* ABOUT THIS TASK *
Output exactly, and only, the lines below from the one with "Task: Click the top" down to the one with "Image resolution: width=1272". Include both end lines and no pictures.
##### ENTRIES PROVIDED #####
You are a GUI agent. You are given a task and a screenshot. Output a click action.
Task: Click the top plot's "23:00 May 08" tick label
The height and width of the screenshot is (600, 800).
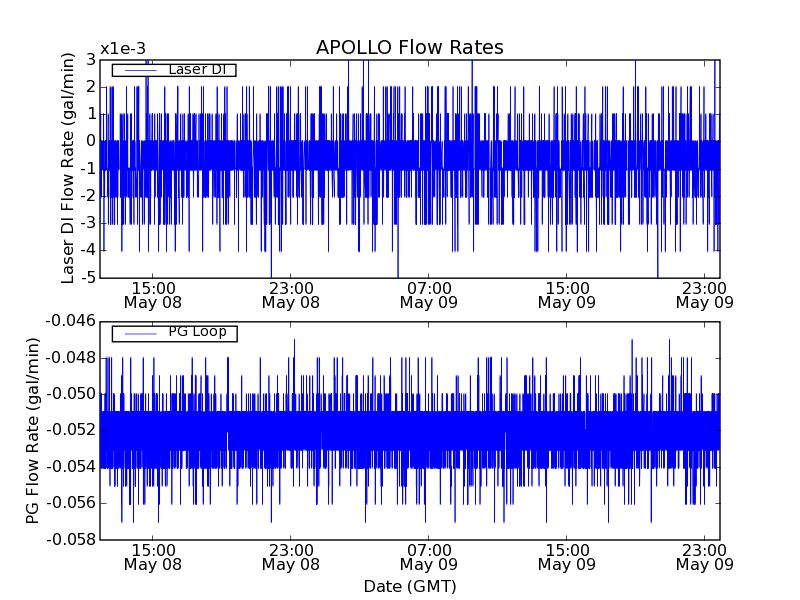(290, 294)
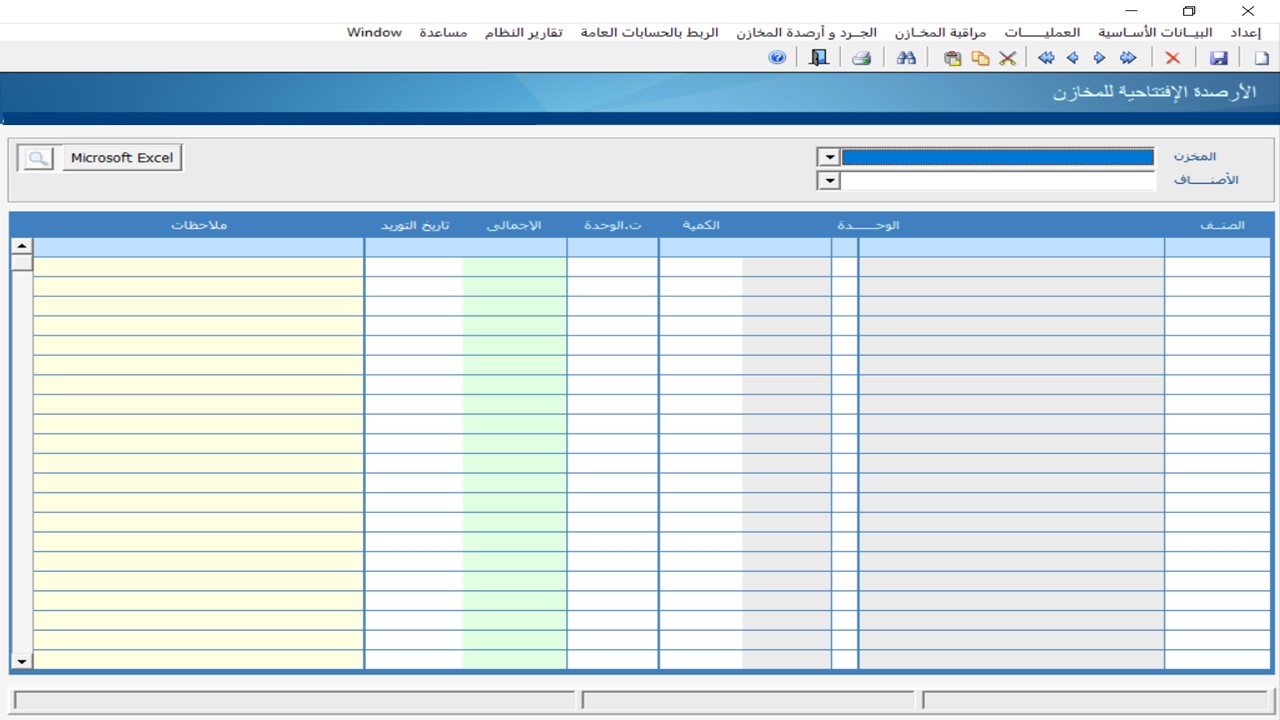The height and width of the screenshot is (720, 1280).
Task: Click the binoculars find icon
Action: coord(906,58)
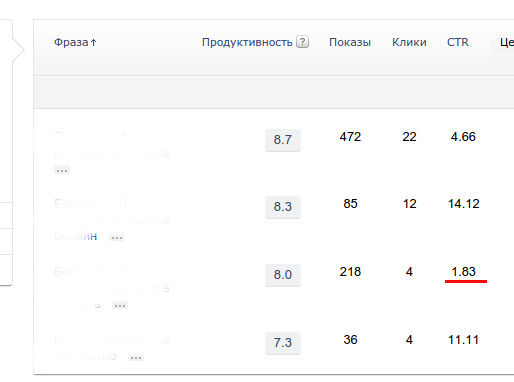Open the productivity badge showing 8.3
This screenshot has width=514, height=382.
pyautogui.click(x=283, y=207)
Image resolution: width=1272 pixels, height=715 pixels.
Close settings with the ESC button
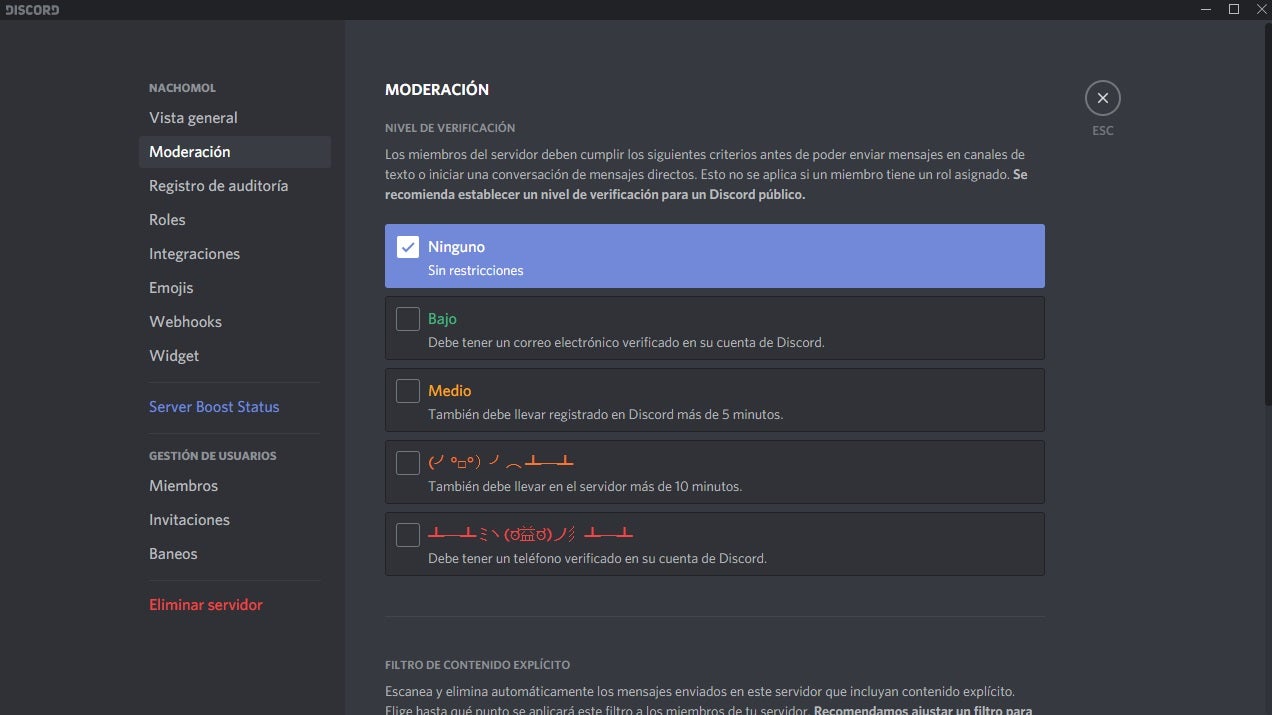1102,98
#####
##### ENTRIES PROVIDED #####
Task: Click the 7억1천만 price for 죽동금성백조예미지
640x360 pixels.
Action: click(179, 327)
#####
* ANSWER FOR THE TASK *
Task: Click the top plot's "23:00 May 08" tick label
The height and width of the screenshot is (600, 800).
(290, 294)
The height and width of the screenshot is (720, 1280).
Task: Click the binoculars find icon
Action: coord(906,58)
Open the productivity badge showing 8.3
This screenshot has width=514, height=382.
pyautogui.click(x=283, y=207)
Image resolution: width=1272 pixels, height=715 pixels.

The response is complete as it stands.